Financial literacy among Americans is staggeringly low: some two-thirds of the population can’t demonstrate a basic understanding of financial topics. Small wonder, then, that so many families and individuals are taking on too many loans, over-leveraging credit, and generally living beyond their means. The American dream may put great stock in education, but in practice it is built on borrowing and juggling debt.
First things first: if we want American students to be competitive around the world, they need to know how to survive in modern America. It is fine to suggest we need more STEM graduates coming out of our universities, but we might also want to reconsider whether the student loan system is preying on the financial illiteracy of these very same students. What competitive advantage do we gain from all the STEM graduates in the country being underwater with student loans?
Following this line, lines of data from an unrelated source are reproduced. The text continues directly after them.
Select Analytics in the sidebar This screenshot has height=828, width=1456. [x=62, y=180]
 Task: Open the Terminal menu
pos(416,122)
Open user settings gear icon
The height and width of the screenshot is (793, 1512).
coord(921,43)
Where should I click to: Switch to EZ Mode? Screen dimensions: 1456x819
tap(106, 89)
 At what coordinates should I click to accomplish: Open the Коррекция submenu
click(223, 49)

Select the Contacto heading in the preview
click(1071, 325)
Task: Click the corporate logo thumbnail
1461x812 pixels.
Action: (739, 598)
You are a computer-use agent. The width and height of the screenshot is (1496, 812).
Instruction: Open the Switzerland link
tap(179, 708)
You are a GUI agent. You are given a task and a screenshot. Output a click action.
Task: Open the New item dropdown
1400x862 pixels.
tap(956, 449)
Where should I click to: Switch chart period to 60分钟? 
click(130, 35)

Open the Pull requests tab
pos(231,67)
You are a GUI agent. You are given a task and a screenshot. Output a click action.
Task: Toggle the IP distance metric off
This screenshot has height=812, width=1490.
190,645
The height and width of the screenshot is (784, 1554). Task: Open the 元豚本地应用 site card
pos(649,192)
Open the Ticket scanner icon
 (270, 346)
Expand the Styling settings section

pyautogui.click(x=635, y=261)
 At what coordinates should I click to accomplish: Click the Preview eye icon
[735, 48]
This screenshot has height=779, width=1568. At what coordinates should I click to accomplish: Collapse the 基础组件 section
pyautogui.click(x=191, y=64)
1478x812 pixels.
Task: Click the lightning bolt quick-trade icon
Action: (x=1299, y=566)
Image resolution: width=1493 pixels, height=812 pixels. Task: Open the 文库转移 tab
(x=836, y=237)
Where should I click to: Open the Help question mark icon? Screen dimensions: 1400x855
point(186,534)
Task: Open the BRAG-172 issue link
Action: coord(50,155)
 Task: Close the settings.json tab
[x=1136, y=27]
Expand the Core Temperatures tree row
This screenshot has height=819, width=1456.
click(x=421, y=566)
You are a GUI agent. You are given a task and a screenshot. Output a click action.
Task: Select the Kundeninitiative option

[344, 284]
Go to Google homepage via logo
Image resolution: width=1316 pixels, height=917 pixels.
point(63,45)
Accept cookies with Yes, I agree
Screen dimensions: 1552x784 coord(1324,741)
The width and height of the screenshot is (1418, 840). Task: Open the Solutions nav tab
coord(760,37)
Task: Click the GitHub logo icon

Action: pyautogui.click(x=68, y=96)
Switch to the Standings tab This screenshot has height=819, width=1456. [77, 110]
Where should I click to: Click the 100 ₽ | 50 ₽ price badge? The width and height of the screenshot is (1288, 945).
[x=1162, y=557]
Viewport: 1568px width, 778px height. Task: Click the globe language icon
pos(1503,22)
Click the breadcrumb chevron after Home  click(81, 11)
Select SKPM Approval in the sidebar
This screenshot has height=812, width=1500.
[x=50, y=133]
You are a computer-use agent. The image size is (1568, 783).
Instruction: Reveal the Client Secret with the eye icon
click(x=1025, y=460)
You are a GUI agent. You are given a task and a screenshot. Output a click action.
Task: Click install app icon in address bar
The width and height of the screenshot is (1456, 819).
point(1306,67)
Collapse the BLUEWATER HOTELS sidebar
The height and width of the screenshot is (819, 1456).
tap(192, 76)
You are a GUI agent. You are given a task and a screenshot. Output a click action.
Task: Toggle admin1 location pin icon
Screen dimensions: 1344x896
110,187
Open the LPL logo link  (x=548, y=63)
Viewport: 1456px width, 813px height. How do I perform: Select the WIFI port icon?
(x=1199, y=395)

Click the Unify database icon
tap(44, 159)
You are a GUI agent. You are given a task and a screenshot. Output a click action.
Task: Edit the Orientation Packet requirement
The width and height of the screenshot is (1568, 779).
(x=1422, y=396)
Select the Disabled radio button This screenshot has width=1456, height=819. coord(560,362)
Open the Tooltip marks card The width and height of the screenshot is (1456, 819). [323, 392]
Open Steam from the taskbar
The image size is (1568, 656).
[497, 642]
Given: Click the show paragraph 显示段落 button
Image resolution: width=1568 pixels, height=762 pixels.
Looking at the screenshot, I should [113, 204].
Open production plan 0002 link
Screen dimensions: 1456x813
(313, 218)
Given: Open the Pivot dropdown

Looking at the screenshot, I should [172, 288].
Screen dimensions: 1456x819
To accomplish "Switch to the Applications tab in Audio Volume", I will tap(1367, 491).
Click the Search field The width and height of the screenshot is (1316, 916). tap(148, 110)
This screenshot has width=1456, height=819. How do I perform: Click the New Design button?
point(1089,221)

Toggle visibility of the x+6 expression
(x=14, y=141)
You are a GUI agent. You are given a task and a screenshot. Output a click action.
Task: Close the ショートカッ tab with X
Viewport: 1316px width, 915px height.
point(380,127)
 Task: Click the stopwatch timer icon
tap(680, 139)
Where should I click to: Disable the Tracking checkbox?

Tests in schools — most especially standardized tests seeking to measure some nebulous metric as “intelligence” — often bear little resemblance to any real-world scenario. Tests are just tests, despite the stakes they often carry; practical applications may take an entirely different set of skills and knowledge that schools don’t always adequately prepare students to demonstrate. Not only do we use the wrong system to benchmark education, we have the wrong benchmarks in place compared to what students will actually need when they go from the classroom to the workplace, the bank, or even to university.
Intelligence has individual elements, as well as social elements, that both need better representation in our schools. We need to be more realistic, and more receptive, to analyzing how students think, so we can better help them learn. In doing so, we can gain better insight into how much progress they make and better equip them with the skills and knowledge they lack, but require to succeed.